Murray Weidenbaum holds the Mallinckrodt Distinguished University Professorship at Washington University, where he also serves as honorary chairman of the Weidenbaum Center on the Economy, Government, and Public Policy.
Historians tell us that every age is a time of transition. The present is no exception. Since January 2009, President Obama has initiated many policy changes which are shifting the balance of power between the public sector and the private sector and especially from business to government. However, you do not have to be a professional historian to recall that quite a few of these changes began in the administration of George W. Bush.
When we reflect on the broad sweep of American history, we see many earlier periods of transition, especially in the 19th century. But let us briefly turn to the 20th century. For example, many people think about the presidency of Herbert Hoover as a period of reaction or inaction. However, on balance, Hoover's term of office was a far greater move toward bigger government than the nation had experienced under his predecessor Calvin Coolidge. In fact, some of the major New Deal agencies that flourished under Hoover's successor, Franklin D. Roosevelt, had their origin in the policies of his Republican predecessor. This was the case especially in the housing and farm credit areas.
Clearly, the Obama Administration has embarked upon an unusually ambitious array of expansions of government responsibility and expenditure. Some of them, however, were initiated under the previous president. Much of the bailout of financial institutions was authorized by the Emergency Economic Stabilization Act of 2008. That law authorized TARP, the Troubled Asset Relief Program and its subsidiary, the Automotive Industry Financing Program.

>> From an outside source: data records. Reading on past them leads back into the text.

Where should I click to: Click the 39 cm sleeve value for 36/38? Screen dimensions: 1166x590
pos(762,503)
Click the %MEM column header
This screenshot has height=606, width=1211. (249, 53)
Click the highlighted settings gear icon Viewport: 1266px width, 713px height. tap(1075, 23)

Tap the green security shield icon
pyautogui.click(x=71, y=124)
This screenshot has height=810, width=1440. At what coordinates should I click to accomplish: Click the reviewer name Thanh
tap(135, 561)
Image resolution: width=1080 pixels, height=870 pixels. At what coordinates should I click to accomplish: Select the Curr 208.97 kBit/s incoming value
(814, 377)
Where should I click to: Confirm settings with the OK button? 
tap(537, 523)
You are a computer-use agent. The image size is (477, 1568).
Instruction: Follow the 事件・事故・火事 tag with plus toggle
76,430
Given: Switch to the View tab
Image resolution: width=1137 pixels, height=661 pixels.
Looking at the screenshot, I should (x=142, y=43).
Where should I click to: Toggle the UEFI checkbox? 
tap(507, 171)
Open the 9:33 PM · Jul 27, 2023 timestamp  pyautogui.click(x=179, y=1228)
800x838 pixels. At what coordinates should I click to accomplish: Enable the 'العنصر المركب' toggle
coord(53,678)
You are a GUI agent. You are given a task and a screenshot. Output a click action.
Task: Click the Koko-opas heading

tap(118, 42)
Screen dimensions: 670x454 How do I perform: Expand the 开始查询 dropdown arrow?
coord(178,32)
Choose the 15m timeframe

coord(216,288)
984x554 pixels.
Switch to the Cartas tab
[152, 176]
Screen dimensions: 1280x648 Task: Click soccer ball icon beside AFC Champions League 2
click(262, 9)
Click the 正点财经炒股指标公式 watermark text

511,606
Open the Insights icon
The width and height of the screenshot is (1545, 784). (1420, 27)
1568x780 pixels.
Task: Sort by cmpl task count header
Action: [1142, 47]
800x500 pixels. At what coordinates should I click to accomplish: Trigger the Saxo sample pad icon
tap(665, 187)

Nevertheless, since inauguration day (January 20, 2009), the trend toward increasing the power of government has accelerated. The $787 billion stimulus bill (technically, the American Recovery and Investment Act) was passed in early 2009. Also, early 2009 saw the enactment of the new credit card control law and the Smoking Prevention and Tobacco Control Act. In addition, several major proposals passed the House of Representatives in mid-2009, notably the climate change legislation and the bill that would control top management compensation in American businesses generally.
We can get some understanding of the general attitude of the new Obama team by reading what they say since taking office. For example, the new Secretary of the Interior introduced his budget request with the following ringing statement: "Together, we will change the world as we oversee the Department of the Interior's responsibilities across all 50 states, the territories, and oceans." That was not an off-the-cuff comment, but a republishing of an earlier speech that he gave.
The new assistant attorney general for antitrust stated that "antitrust authorities [are] key members of the government's economic recovery team. . . . Antitrust must be among the frontline issues in the government's broader response to the distressed economy." Apparently, companies aren't being sued often enough. To be fair, bureaucratic imperialism is of long standing -- and quite bipartisan.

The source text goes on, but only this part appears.